The Crew 2: Tuning and Upgrade Cars, Boats and Planes

The Crew 2 has a lot to offer for players such as ranking system, various events racing modes and also you can customize, upgrade or tune your vehicles and aircraft.

The performance level is created to give you an idea of how good your vehicle is compared to others in the same category. In order to customize your car, you don’t even have to go to your headquarters, you can carryout upgrades right there in the Start menu.

This is how Tuning works in The Crew 2

Complete races, get the loot: With each race you completed in the top 3, you will get loot boxes that contain random parts that you can use to upgrade your vehicle. These are basically better than the parts you have already equipped.

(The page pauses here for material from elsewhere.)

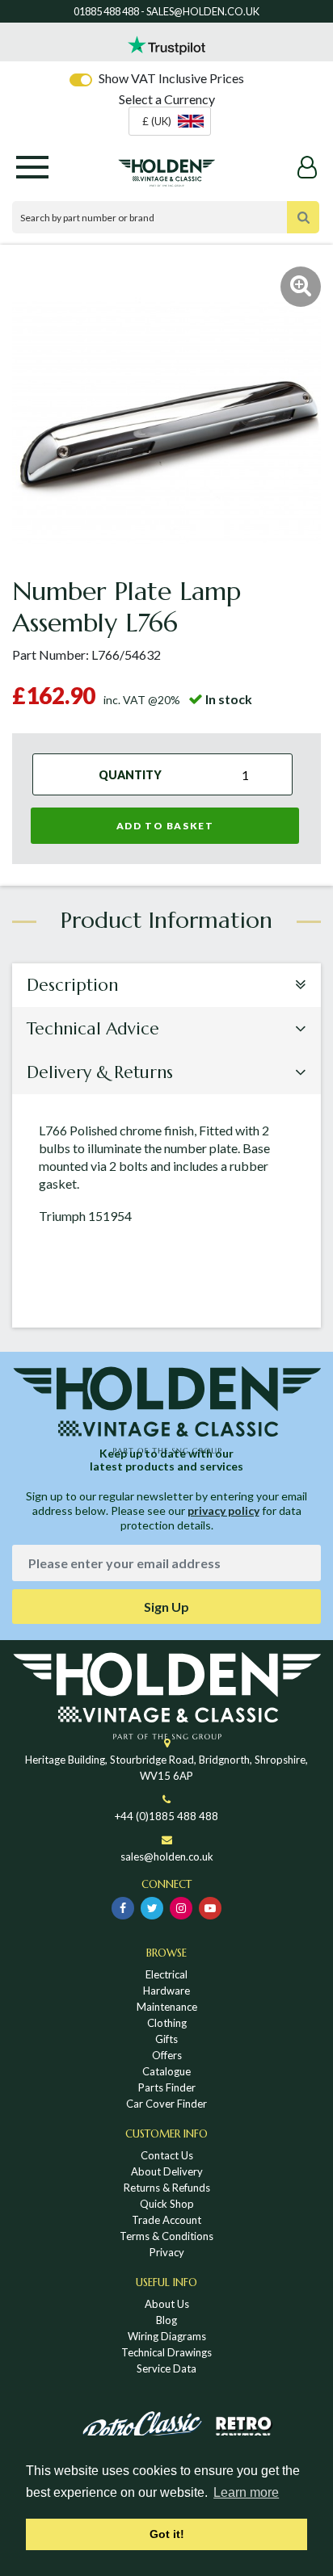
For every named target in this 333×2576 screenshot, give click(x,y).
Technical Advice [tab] (93, 1028)
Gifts (166, 2039)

The parts, similar to equipment in other online games, have varying degrees of rarity, from the common gray parts to the epic (purple) parts of equipment. Ivory Tower has already announced the addition of another rarity level in September 2018.


These parts you can change on your car: brakes, transmission, control unit, exhaust, suspension and tires.

On boats you can tune the propeller and you on airplanes you can customize the fuselage.

The rarer parts, blue and higher, have different perks that let your nitro charge faster.

The Crew 2, Tuning, Upgrade Cars, Boats, Planes

The power level shows how good your car or the individual parts are: the maximum level varies for each vehicle. So a '67 Chevy Impala has a maximum power level of 280, while the offshore Mk1 speedboat comes to 250. In the game you can look up all values in the catalog.

The basic equipment of the vehicles varies. Some start at very low power levels while others start at 150 and higher. It depends on the make and the vehicle type. But once you've built up a basic set of tuning parts, you can quickly take them to higher levels.

Parts are reusable: you can remove parts from other vehicles and reuse them at others. But there are clear categories here. Parts of street racers cannot be attached to cars designed for off-road racing. And certainly not on aircrafts.